Nicolás Zepeda juicio: ¿Qué revelan las pruebas en su contra?

Image

El fiscal general del Tribunal de lo Criminal del Ródano, Vincent Auger, ha solicitado una condena de 30 años de prisión para Nicolás Zepeda, ciudadano chileno acusado del asesinato de su exnovia japonesa, Narumi Kurosaki, en 2016. Durante la audiencia de este miércoles en Lyon, el fiscal expuso su caso, señalando que existen tres situaciones que comúnmente llevan a un hombre a asesinar a su pareja o expareja: cuando ella anuncia una ruptura, cuando efectivamente se separa o cuando comienza una nueva vida. Según Auger, en este caso, Zepeda cumple con las tres condiciones al haber sido abandonado por Kurosaki, quien decidió viajar a Francia para seguir sus estudios y buscar nuevas oportunidades personales.

Este juicio, que se está llevando a cabo por tercera vez, se presenta tras una decisión reciente del Tribunal Supremo francés, que en febrero de 2025 anuló la sentencia de 28 años de prisión impuesta originalmente en 2023. La anulación se fundó en un defecto de forma relacionado con la presentación de pruebas que no habían sido debidamente comunicadas a la defensa de Zepeda. Esta decisión reabrió el caso, permitiendo una nueva oportunidad para presentar evidencias y testimonios que podrían influir significativamente en el veredicto final.

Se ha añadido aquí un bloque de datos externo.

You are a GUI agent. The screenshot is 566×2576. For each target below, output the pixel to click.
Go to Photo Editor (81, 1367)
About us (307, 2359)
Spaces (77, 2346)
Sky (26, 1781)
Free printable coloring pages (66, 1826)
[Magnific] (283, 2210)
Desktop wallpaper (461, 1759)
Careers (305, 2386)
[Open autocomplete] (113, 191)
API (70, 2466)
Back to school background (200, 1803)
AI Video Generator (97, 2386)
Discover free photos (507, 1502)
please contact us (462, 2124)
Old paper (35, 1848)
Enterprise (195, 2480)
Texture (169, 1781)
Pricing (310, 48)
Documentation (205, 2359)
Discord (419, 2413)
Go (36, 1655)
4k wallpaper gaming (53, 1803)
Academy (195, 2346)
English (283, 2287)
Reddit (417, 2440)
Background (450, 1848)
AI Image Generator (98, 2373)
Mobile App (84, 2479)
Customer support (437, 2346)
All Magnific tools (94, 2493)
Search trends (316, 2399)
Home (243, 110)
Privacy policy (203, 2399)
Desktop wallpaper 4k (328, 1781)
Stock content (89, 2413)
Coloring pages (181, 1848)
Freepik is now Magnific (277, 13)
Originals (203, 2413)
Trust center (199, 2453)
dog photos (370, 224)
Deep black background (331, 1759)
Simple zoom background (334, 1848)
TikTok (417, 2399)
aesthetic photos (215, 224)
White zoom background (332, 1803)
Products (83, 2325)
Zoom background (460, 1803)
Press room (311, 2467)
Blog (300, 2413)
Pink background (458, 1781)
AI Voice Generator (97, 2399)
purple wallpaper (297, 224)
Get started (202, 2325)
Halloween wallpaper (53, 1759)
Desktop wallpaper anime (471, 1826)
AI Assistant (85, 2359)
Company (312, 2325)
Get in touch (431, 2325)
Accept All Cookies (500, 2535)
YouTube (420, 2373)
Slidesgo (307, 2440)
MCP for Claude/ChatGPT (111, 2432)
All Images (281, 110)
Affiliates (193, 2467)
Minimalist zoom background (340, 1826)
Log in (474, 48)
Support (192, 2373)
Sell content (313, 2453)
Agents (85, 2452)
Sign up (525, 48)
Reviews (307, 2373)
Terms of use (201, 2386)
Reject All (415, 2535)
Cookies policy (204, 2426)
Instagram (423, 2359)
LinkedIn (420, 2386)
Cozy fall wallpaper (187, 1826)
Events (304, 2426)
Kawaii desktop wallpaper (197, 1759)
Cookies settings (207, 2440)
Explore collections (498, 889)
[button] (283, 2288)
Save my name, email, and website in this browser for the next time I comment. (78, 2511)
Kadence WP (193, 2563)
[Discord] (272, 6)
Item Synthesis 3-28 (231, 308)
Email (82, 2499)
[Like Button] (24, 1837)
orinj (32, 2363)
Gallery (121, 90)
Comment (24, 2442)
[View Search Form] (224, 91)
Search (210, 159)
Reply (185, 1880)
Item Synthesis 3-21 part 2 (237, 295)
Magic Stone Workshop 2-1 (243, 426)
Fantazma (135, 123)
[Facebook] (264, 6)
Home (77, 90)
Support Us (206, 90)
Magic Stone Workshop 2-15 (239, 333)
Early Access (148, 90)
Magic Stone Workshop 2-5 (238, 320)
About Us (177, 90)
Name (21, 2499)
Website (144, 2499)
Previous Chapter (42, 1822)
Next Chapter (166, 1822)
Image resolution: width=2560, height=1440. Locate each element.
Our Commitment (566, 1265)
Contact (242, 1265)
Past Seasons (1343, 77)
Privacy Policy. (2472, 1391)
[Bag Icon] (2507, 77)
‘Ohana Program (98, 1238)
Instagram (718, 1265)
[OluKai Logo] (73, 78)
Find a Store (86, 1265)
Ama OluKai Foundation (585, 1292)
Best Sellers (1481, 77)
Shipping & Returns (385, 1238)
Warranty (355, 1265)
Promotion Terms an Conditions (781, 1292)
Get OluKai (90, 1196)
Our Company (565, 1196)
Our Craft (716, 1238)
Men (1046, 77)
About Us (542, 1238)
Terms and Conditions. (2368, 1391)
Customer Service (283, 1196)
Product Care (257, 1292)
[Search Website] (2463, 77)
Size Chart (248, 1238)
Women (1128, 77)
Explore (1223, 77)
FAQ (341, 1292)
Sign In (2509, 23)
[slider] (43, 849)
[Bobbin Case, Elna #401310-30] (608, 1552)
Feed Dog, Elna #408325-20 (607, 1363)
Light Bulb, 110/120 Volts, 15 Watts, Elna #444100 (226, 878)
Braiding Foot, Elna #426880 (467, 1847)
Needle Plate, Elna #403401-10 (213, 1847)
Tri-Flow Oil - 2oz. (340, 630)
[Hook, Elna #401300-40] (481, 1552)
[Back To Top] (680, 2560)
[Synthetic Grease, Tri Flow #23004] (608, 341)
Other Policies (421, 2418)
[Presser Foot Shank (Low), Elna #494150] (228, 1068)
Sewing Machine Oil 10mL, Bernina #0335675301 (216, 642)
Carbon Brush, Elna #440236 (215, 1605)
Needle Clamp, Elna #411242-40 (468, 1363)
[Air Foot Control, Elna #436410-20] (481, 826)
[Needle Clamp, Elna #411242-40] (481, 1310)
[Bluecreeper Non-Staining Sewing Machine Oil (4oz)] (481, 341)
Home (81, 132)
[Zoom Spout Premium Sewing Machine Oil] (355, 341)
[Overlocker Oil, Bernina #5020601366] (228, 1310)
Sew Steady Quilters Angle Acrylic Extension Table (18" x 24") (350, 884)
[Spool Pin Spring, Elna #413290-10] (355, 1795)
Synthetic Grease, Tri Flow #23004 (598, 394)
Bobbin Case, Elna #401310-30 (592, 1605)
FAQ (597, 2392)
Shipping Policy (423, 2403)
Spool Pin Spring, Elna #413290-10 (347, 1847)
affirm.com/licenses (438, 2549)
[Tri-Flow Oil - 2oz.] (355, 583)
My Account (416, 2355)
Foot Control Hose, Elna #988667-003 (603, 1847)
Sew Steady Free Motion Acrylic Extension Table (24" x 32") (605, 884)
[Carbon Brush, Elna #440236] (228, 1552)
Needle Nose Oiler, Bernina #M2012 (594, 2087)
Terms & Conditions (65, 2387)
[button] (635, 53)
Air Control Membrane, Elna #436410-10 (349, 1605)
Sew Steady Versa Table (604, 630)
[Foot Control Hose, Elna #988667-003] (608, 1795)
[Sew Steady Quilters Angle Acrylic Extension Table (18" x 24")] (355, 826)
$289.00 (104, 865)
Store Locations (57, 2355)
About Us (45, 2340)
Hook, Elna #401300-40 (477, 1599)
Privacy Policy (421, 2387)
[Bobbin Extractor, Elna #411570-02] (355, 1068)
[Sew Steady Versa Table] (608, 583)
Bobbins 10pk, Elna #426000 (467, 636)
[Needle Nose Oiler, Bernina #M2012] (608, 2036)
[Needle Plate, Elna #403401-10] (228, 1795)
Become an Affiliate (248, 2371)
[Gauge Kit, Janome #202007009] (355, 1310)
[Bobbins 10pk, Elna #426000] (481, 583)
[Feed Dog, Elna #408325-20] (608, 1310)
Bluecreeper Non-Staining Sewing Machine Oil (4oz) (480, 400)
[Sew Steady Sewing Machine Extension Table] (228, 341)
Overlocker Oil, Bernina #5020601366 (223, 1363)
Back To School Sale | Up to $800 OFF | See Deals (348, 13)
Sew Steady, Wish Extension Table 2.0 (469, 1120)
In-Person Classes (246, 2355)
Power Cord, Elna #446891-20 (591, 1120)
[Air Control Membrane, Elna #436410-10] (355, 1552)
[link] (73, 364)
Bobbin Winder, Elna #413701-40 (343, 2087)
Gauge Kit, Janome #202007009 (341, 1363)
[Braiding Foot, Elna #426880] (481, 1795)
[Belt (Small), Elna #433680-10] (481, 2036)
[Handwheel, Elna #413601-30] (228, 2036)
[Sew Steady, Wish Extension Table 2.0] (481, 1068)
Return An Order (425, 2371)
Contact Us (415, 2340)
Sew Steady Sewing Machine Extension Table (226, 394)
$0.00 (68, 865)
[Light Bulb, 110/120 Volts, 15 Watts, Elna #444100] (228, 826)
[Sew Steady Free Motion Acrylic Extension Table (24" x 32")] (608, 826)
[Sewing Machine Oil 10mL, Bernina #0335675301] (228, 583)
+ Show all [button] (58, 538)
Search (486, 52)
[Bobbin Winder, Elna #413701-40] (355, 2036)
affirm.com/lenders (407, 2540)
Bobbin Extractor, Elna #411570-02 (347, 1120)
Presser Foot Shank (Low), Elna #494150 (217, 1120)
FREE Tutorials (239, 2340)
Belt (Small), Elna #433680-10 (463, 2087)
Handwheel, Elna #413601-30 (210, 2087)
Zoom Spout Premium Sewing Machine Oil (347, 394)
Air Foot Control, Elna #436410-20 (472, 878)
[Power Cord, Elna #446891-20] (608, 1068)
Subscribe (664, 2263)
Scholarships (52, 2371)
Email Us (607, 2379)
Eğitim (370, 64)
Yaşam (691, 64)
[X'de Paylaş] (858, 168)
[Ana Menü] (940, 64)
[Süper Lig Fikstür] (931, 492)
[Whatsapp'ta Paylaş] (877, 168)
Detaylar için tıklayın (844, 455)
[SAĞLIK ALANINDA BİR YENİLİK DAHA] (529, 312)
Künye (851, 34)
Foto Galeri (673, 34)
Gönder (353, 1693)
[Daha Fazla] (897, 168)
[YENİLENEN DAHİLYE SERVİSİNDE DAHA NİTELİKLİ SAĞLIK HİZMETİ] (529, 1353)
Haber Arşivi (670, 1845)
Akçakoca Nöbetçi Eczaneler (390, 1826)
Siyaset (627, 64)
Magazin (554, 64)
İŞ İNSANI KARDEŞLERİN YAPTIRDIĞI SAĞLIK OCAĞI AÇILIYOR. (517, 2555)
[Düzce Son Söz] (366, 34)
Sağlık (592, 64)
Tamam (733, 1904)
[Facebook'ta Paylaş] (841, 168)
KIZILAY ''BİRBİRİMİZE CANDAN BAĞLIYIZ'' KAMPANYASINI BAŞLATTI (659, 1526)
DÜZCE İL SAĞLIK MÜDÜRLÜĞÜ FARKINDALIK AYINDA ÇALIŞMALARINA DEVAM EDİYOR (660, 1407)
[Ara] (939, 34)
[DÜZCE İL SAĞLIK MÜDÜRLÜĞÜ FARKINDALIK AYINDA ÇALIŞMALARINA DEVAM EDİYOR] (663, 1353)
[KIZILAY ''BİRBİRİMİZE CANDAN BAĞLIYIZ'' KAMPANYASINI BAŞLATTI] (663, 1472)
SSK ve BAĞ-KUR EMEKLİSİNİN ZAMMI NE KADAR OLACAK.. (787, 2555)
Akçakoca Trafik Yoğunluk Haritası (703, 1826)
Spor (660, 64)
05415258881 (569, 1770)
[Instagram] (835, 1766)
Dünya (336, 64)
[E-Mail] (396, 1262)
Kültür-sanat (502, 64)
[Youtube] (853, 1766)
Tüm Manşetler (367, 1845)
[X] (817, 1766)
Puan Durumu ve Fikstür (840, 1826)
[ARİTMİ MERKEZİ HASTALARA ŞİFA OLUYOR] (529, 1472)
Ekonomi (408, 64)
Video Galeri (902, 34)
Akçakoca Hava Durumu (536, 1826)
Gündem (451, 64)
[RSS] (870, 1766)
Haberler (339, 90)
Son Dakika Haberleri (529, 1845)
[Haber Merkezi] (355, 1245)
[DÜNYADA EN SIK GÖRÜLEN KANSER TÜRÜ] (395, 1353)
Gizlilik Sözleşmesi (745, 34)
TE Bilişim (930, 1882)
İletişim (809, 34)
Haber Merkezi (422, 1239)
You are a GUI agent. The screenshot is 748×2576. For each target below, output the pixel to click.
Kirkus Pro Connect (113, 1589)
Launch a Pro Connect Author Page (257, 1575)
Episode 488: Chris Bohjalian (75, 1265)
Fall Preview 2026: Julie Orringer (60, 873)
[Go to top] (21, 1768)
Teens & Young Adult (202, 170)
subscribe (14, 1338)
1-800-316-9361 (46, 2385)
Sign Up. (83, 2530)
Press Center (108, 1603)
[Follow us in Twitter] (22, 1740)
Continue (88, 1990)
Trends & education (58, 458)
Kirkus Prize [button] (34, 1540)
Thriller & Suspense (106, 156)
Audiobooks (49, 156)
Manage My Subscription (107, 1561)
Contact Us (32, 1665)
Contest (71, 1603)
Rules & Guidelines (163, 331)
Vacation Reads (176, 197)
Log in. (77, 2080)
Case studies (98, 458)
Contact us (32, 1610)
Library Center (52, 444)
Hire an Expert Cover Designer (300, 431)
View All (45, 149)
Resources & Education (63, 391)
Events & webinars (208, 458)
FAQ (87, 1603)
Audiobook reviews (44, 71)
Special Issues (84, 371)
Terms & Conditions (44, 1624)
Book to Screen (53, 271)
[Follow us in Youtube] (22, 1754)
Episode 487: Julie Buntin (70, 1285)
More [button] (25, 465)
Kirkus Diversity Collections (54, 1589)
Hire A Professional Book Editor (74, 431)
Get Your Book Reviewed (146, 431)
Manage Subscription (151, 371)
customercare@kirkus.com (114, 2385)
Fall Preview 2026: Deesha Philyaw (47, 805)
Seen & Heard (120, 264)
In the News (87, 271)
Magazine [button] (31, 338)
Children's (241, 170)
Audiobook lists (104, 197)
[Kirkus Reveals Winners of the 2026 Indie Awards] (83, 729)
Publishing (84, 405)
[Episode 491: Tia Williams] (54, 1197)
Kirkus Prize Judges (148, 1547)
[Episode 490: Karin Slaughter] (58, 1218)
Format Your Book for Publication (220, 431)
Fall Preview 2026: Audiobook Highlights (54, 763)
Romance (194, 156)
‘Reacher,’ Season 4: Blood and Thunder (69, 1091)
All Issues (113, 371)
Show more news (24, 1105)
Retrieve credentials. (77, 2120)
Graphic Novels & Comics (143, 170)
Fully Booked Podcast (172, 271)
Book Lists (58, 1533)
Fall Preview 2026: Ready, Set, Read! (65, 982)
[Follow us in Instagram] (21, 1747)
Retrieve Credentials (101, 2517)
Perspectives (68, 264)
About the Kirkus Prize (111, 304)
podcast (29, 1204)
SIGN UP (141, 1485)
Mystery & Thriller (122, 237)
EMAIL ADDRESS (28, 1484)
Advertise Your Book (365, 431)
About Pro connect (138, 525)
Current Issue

El fiscal Auger detalló durante su requisitoria que Zepeda supuestamente intentó deshacerse del cuerpo de Kurosaki mediante su incineración, sugiriendo que la compra de cerillas y varios litros de combustible fue parte de un plan premeditado. “La intención no era enterrarla, sino quemarla”, destacó el fiscal, avanzando la hipótesis de que es posible que el cuerpo haya sido arrojado al río, oculto en una maleta. Según los informes, Zepeda estaba presente en la zona boscosa del Jura, donde se sospecha que ocurrió el crimen, días antes de la desaparición de Narumi.

Los testimonios presentados durante el juicio han sido contundentes; compañeros estudiantes afirmaron haber escuchado gritos de miedo y dolor en la noche que Narumi desapareció. Auger enfatizó que, a pesar de no contar con un cuerpo, existen suficientes pruebas que apuntan a la asfixia como causa probable de la muerte de la joven, además de referencias médicas que Zepeda hizo con respecto a esta inquietud. El fiscal reiteró que la falta de restos no impide establecer la culpabilidad del acusado, asegurando la solidez de su caso.

Además, el fiscal mostró su empatía hacia la familia de Narumi Kurosaki, quienes han estado buscando respuestas por casi una década. Auger se dirigió a la madre y hermanas de la víctima, expresando sus condolencias por tener que afrontar un tercer juicio. Las mujeres, que han mantenido firme su creencia en la culpabilidad de Zepeda, suplicaron que les revelara el paradero del cuerpo de su hija y hermana. A lo largo del proceso, Nicolás Zepeda se ha mantenido en la posición de inocente, desafiando las acusaciones en su contra.